Zwingende Notwendigkeit einer Client-Server Lösung

    Eine grundlegende Erkenntnis aus der Analyse des Datenbankmanagers unter [*] ist, daß die VDM-Datenbank im FLAT-Modell(*) im Arbeitsspeicher vorgehalten wird. Die Datenbankdatei wird vom VDM Datenbankmanager in den Arbeitsspeicher geladen und hat derzeit eine Größe von ca. 1 MB. Dieser einmalige, zur Initialisierung des Datenbankmanagers notwendige Vorgang, benötigt nicht unerhebliche Rechenzeit, was auch mit durch den Zugriff auf Betriebsmittel bedingt ist.

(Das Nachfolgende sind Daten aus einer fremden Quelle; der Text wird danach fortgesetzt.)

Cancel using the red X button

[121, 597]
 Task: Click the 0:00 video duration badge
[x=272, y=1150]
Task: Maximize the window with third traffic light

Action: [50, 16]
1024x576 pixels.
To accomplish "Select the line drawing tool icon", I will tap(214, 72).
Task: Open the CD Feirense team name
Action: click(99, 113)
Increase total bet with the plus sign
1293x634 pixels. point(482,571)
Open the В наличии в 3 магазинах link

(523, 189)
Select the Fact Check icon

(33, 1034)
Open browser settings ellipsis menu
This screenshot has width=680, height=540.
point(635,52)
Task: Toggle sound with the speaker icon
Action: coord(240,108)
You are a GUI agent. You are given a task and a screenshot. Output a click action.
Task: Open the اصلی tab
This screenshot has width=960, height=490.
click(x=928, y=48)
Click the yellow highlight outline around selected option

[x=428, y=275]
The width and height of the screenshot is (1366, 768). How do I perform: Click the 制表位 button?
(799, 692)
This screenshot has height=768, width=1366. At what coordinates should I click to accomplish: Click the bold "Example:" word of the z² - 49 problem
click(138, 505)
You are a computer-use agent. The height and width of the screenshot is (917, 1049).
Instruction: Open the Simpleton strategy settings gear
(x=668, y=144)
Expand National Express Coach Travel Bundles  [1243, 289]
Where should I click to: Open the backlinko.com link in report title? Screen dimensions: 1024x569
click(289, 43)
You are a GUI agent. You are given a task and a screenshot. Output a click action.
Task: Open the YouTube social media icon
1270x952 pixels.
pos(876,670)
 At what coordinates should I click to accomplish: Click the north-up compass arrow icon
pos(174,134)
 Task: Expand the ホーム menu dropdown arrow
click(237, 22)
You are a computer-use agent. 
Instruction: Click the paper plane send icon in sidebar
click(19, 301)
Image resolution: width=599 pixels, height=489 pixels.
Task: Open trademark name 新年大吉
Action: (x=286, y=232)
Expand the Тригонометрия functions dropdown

Bei Maschinen mit virtuellem Adreßraum, dies ist bei den Portierungen der VDM-Klassenbibliothek regelmäßig der Fall, ist ferner nicht ausgeschlossen, daß Teile der Datenbank auf Festplattenspeicher ausgelagert sind. Versuche mit einem mit unzureichenden 4 MB Hauptspeicher ausgestatteten Linux System, bestückt mit einem 40-MHz getakteten AMD 80386 Prozessor, haben gezeigt, daß die Ladezeiten bis zu 6 Sekunden betragen können. Selbst ein mit 100-MHz Pentium Prozessor und 16 MB ausgestattetes System benötigt ca. 1 Sekunde zum Laden der Datenbank. Selbst die SUN Sparc20 der FH-Wedel mit 256 MB Hauptspeicher schneidet hier teilweise nicht besser ab(*).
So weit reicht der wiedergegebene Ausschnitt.